Incentivising and training midwives on the necessary skills needed to tackle women's health beyond maternal care could help reduce the reliance on male guardianship in getting medical attention. In addition, this could help tackle the problems arising from neglect of the girl child. Empowering midwives with the needed tools and at-home solutions could ensure a greater degree of preventative health participation, a higher number of girls receiving immunisation vaccines, and care and guidance during menstruation, among others. Moreover, integrating traditional medical practices like Ayurveda or Unani could improve the acceptance of healthcare services, particularly amongst rural communities.
Furthermore, engaging men in discussions pertaining to women's needs and health could help break through the stigma and taboos surrounding reproductive and menstrual health. Increased familiarity with these issues could help normalise and thereby increase sensitivity toward women’s healthcare needs.

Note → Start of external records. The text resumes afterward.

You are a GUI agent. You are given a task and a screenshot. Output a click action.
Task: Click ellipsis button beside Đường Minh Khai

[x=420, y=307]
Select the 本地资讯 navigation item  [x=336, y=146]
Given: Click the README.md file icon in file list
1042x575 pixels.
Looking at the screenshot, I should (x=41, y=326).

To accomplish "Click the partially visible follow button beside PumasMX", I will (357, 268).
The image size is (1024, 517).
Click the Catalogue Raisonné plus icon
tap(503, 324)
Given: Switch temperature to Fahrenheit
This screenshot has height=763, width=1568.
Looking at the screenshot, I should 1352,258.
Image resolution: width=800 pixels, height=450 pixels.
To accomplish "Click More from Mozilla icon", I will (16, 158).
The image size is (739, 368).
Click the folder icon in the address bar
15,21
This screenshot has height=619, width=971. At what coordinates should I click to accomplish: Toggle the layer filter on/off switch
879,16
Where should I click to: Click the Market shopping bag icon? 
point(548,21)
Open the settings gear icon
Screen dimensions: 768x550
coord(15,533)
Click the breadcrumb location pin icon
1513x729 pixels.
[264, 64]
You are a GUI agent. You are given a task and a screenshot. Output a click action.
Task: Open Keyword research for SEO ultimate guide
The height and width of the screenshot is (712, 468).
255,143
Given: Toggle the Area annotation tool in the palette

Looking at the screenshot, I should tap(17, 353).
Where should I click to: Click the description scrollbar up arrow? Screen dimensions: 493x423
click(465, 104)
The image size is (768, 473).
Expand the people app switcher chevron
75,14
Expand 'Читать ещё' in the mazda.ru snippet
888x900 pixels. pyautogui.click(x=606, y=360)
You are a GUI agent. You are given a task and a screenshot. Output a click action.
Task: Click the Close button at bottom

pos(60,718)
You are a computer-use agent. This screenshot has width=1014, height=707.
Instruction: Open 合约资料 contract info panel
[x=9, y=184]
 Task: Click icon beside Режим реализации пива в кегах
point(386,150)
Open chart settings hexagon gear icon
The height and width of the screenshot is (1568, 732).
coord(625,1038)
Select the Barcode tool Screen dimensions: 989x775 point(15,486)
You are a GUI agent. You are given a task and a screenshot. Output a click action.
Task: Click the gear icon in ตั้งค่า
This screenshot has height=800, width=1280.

On a similar note, integrating the scientific/biological aspects of phenomena like periods into school syllabi will a) raise awareness and sensitised kids, b) enable men to understand the critical need for seeking timely medical attention for women-specific ailments, c) make girls more comfortable with their bodily changes reducing the mental trauma and empower them to take a stance for themselves, d) help girls take more informed intentional preventative measures toward their health.
Finally, South Asian and African cultural practices hold a significant place in shaping women’s health in these nations. While some traditions showcase valuable support and care, others perpetuate harm and inequality. A nuanced approach that factors in cultural diversity and adheres to traditional beliefs while advocating for women’s rights and health is essential. Through education, empowerment, and culturally sensitive interventions, these nations can ensure equitable and healthy futures for their women.